» **Text excerpt**
-- -- --

The Infinite first limits Himself by flowing forth in the shape
of Will, of determination to act. This Will of the Deity, or
Deity as Will, is Kether, or the "Crown," the first sephira. In it
are included all other Emanations. This is a philosophical
necessity.

General Pike then proceeds to define and elaborate all the
other sephiroths with their philosophical implications. The
lecture on the "Knight of the Sun, or Prince Adept" (28d), as
contained in the Morals and Dogma is the real Hermetic
ritual of the Rite. The Supreme Council of Belgium lays
particular emphasis on this abstruse but beautiful degree,
which goes to the bedrock of Gnosticism, Cabalism, and
Hermeticism. For a scholarly exposition of the Cabalistic
cosmogony the student is referred to the Jewish
Encyclopedia.

AN INTERESTING feature of the Zohar is its theory of a
prior creation and destruction of worlds, resembling
somewhat the Hindoo doctrine of the Out-breathing and In-
breathing of Brahma. Everything, too, must return to the
source whence it emanated. The Zohar says: "All things of
which this world consists, spirit as well as body, will return to
their principal, and the roots from which they proceeded."
The Zohar shows to what Sublime heights the human
imagination can soar.

The Cabala posits the pre-existence of the soul and its
repeated incarnations, but this particular doctrine forms no
part of Masonic instruction. Freemasonry teaches the
immortality of the soul, but does not dogmatize on the
subject.

I should like to elaborate upon the Sepher Zetzirah, or
"Book of the Creation," but space forbids. Suffice to say it
deals with the philosophy of numbers and letters. Says the
Royal Masonic Cyclopedia:

The design of this book is to exhibit a system whereby the
universe may be methodically viewed, showing from the
systematic development of creation, and from the harmony
visible in its parts that it must have proceeded from the One
and Only Creator. The order and correlative
correspondence of these parts are proved by the analogy
subsisting between visible things, and the signs of thought
whereby men are able to denote, communicate, and
perpetuate wisdom throughout time. From the fact that the
unknown author also employed the letters of the Hebrew
alphabet in a double sense, this book also received the
name of The Letters, or Alphabet of the Patriarch Abraham.
There being 22 letters in the Hebrew alphabet, and 10
fundamental numbers, these are designated the thirty-two
ways of secret wisdom - the alphabet being used in 
numerical sense. The treatise opens by the declaration: "By
32 paths of secret wisdom, the Eternal, the Lord of Hosts . . .

-- -- --

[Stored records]
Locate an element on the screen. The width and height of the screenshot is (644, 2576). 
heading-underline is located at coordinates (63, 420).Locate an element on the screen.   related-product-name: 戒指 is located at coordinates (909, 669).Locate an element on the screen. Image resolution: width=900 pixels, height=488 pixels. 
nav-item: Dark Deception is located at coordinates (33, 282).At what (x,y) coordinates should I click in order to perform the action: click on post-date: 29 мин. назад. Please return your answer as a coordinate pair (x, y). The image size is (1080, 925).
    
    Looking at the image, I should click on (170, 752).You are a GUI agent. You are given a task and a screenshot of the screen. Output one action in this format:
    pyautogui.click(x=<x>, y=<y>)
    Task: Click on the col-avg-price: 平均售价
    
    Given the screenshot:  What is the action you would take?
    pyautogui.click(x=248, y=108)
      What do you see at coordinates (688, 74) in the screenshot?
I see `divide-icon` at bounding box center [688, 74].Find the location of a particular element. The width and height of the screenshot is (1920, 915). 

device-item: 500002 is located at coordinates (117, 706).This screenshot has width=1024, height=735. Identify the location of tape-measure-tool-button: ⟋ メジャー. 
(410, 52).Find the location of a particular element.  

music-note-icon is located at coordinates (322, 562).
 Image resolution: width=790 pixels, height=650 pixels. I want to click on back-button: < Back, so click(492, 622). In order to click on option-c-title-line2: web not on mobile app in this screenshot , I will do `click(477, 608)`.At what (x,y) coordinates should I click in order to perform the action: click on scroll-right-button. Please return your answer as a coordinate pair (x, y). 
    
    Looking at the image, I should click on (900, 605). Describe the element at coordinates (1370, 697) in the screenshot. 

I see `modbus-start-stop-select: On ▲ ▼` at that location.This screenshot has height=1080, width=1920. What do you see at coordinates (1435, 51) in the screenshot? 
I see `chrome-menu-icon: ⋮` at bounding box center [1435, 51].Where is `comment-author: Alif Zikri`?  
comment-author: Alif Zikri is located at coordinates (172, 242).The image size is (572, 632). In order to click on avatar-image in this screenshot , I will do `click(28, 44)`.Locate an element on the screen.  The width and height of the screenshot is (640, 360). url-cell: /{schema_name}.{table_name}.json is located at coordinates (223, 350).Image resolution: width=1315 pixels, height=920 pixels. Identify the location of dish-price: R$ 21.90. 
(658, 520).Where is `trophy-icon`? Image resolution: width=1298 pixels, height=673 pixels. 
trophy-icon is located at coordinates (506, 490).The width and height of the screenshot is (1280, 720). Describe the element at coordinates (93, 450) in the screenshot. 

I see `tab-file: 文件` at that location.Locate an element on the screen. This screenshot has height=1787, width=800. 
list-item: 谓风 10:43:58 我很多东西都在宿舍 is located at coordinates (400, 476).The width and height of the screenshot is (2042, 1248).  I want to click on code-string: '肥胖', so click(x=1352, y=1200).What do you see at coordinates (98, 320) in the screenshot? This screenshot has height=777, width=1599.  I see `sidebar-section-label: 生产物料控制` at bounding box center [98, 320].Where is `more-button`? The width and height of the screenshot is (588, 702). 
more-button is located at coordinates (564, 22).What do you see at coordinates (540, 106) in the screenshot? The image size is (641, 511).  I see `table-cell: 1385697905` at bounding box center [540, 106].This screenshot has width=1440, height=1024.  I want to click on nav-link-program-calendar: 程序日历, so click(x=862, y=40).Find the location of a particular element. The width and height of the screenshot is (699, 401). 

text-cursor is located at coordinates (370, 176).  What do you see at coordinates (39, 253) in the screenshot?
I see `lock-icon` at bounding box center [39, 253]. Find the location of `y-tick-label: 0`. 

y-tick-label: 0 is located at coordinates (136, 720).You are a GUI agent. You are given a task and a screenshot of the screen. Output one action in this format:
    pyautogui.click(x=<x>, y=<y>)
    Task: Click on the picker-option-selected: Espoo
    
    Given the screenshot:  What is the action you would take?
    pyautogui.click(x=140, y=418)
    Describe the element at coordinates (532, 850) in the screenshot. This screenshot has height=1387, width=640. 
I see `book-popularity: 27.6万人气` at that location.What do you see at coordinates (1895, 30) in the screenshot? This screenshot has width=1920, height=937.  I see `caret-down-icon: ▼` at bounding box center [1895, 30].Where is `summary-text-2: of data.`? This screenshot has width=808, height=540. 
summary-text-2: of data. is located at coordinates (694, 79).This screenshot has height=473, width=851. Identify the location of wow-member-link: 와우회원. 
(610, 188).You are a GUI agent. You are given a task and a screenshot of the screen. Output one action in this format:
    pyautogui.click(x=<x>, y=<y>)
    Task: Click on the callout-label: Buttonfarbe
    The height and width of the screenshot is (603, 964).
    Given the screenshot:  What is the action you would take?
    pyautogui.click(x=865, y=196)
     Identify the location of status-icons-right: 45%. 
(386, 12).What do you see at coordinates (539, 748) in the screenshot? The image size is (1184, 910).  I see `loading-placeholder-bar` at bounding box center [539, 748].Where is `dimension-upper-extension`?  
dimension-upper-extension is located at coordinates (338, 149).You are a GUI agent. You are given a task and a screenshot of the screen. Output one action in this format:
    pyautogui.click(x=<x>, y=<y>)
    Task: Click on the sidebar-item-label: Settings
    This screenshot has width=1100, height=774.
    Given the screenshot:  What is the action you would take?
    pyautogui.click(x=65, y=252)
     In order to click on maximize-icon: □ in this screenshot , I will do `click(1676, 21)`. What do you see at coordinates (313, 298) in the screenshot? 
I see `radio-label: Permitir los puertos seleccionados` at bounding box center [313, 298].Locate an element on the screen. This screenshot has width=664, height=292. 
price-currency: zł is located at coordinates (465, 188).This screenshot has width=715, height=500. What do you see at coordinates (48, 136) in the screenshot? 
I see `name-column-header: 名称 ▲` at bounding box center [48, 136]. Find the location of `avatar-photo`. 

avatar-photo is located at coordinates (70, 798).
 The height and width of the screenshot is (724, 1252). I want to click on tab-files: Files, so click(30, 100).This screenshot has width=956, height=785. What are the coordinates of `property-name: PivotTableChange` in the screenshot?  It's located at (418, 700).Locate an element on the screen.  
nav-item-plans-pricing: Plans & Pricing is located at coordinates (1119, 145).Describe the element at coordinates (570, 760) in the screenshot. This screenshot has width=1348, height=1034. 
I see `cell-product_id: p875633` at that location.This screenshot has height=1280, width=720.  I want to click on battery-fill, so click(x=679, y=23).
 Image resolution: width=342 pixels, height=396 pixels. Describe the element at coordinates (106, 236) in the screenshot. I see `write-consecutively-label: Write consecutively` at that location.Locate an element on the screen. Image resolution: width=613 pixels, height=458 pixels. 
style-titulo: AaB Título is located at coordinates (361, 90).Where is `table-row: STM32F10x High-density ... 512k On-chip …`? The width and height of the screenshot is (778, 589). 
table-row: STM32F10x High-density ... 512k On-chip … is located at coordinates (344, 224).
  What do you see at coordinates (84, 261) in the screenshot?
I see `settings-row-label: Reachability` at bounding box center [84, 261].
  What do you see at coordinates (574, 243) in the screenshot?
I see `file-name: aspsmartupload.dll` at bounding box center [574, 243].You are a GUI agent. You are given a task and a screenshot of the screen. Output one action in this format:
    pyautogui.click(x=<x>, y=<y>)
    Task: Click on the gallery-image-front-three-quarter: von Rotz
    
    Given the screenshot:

-- -- --

» **Actions to take**
1. In the passage on the Cabala, list the three schools of thought that the "Knight of the Sun, or Prince Adept" degree is said to go to the bedrock of.
2. Reproduce the passage on the Cabala between "There being 22" and "Hosts . . .", inclusive.
3. Answer these from the passage on the Cabala:
(a) What is the first sephira called?
(b) How many letters does the passage give for the Hebrew alphabet?
(c) What does Freemasonry teach about the soul?

» **Results for the exercise**
1. Gnosticism, Cabalism, Hermeticism

2.
There being 22 letters in the Hebrew alphabet, and 10
fundamental numbers, these are designated the thirty-two
ways of secret wisdom - the alphabet being used in 
numerical sense. The treatise opens by the declaration: "By
32 paths of secret wisdom, the Eternal, the Lord of Hosts . . .

3.
(a) Kether, or the "Crown."
(b) 22.
(c) The immortality of the soul, without dogmatizing on the subject.